Maintenant, McCoy était encore plus paniqué et confus. Il savait qu'il n'avait rien à voir avec le cambriolage - il n'était même jamais allé chez la victime - et ne connaissait personne qui aurait pu. Et il n'a pas eu beaucoup de temps pour le prouver.

McCoy craignait que le fait d'aller directement à la police ne mène à son arrestation. Il est donc allé chez ses parents à St. Augustine, où, pendant le dîner, il leur a raconté ce qui se passait. Ils ont accepté de puiser dans leurs économies pour payer un avocat.

L'avocat, Caleb Kenyon, a fouillé et a appris que l'avis avait été provoqué par un «mandat de clôture», un outil de surveillance policière qui jette un coup de filet virtuel sur les scènes de crime, balayant les données de localisation de Google - tirées du GPS des utilisateurs, du Bluetooth, Connexions Wi-Fi et cellulaires - de tout le monde à proximité.

Les mandats, qui ont augmenté de façon spectaculaire au cours des deux dernières années, peut aider la police à trouver des suspects potentiels lorsqu'ils n'ont pas de pistes. Ils récupèrent également des données de personnes qui n'ont rien à voir avec le crime, souvent à leur insu - ce que Google lui-même a décrit comme "Une incursion importante sur la vie privée."

Toujours confus ─ et très inquiet ─ McCoy examina son téléphone. Motard passionné, il a utilisé une application de suivi des exercices, RunKeeper, pour enregistrer ses sorties. L'application s'est appuyée sur les services de localisation de son téléphone, qui ont alimenté ses mouvements vers Google. Il a recherché son itinéraire le jour du cambriolage du 29 mars 2019 et a vu qu'il avait traversé la maison de la victime trois fois en une heure, une partie de ses fréquentes boucles dans son quartier, a-t-il déclaré.

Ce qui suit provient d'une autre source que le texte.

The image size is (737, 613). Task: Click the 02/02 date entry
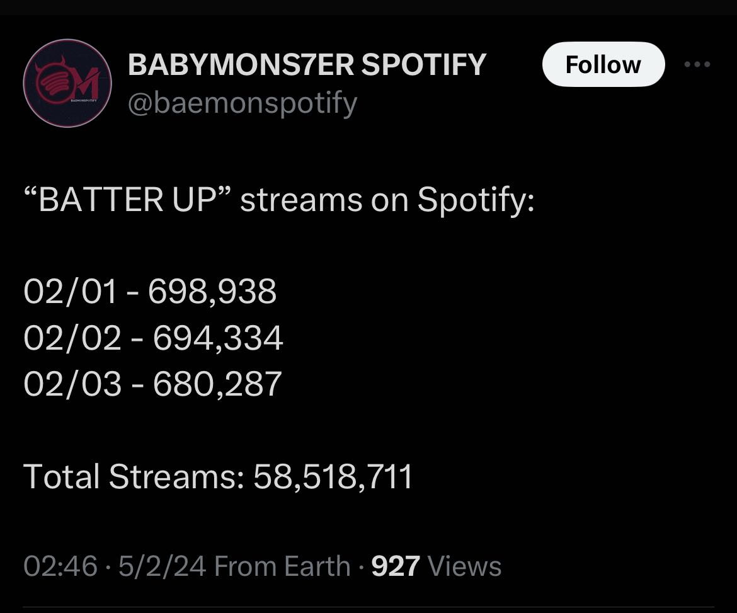coord(72,338)
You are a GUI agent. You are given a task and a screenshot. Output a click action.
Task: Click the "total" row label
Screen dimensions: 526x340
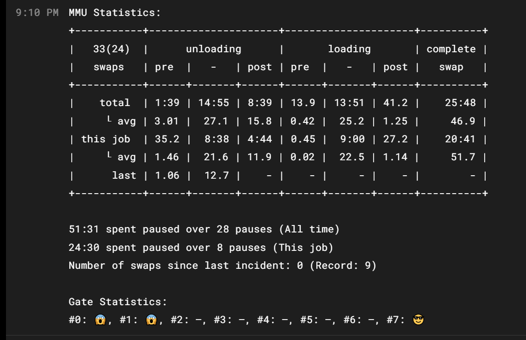[115, 103]
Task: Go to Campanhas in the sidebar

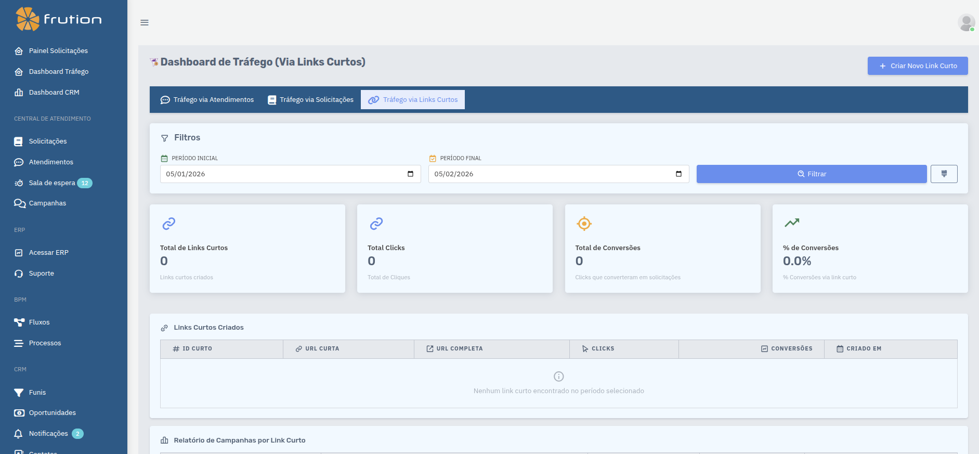Action: [x=47, y=203]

"C'était un scénario cauchemardesque", se souvient McCoy. «J'utilisais une application pour voir combien de kilomètres j'avais parcouru mon vélo et maintenant cela me mettait sur les lieux du crime. Et j'étais le suspect principal. "

Un nouvel outil puissant

La victime était une femme de 97 ans qui a déclaré à la police qu'elle manquait plusieurs bijoux, dont une bague de fiançailles, d'une valeur de plus de 2,000 XNUMX $. Quatre jours après avoir signalé le crime, la police de Gainesville, à la recherche de pistes, est allée voir un juge du comté d'Alachua avec le mandat d'arrêt pour Google.

Dans ce document, ils ont exigé des enregistrements de tous les appareils utilisant les services Google qui se trouvaient près du domicile de la femme lorsque le cambriolage aurait eu lieu. Le premier lot de données ne contiendrait aucune information d'identification. La police les examinait pour les appareils qui semblaient suspects et demandait à Google les noms de leurs utilisateurs.

Kenyon a déclaré que la police lui avait dit qu'elle était particulièrement intéressée par l'appareil de McCoy après avoir examiné le premier lot de données anonymisées. Ils ne connaissaient pas l'identité du propriétaire de l'appareil, ils sont donc retournés sur Google pour demander plus d'informations.